* **Supplied data**

▶

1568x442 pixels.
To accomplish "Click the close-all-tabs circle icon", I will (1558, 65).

◀
▶

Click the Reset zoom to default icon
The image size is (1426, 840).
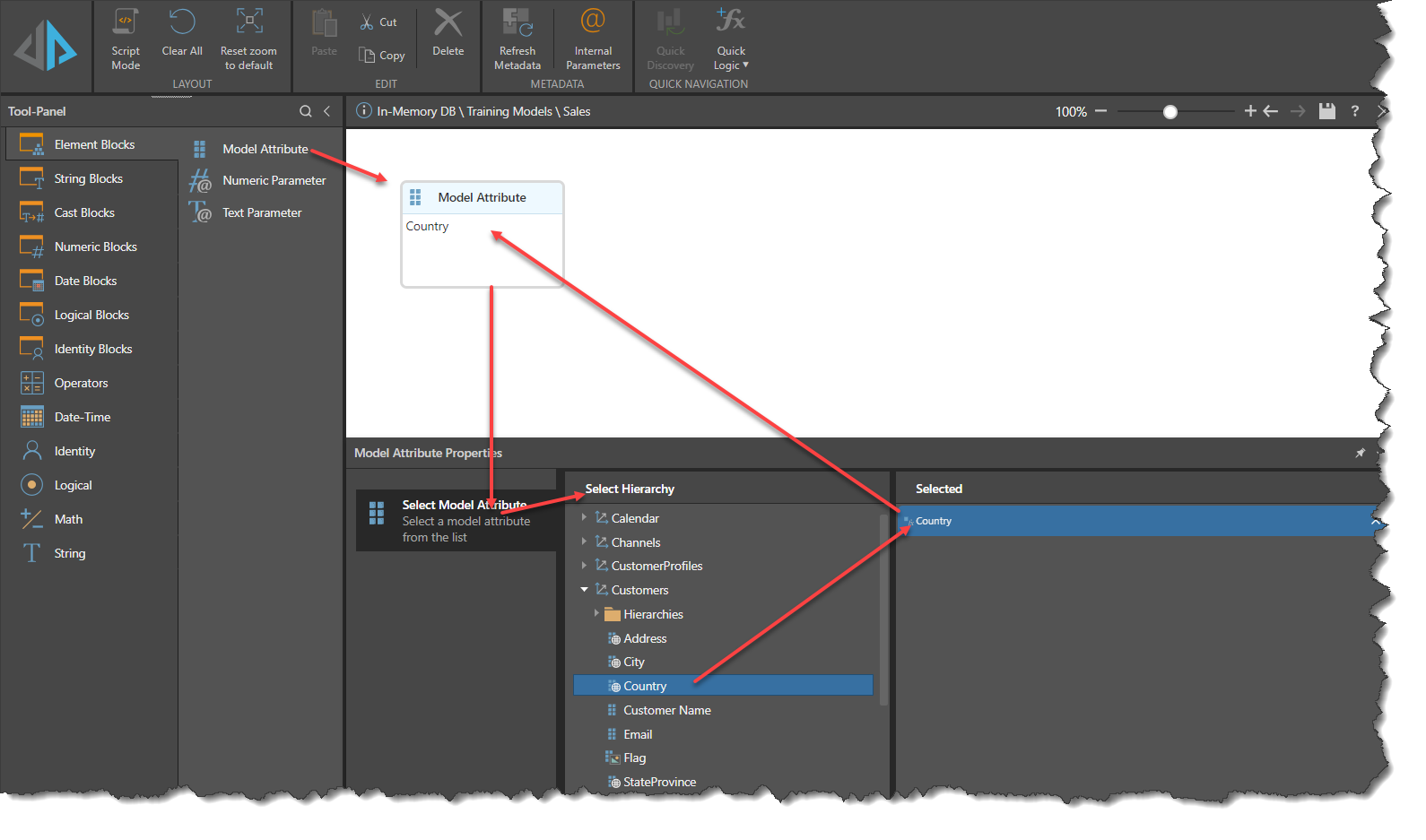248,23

◀

* **Task objective**
All lines in the data that contain the word "Click" should be copied.

* **Output**
To accomplish "Click the close-all-tabs circle icon", I will (1558, 65).
Click the Reset zoom to default icon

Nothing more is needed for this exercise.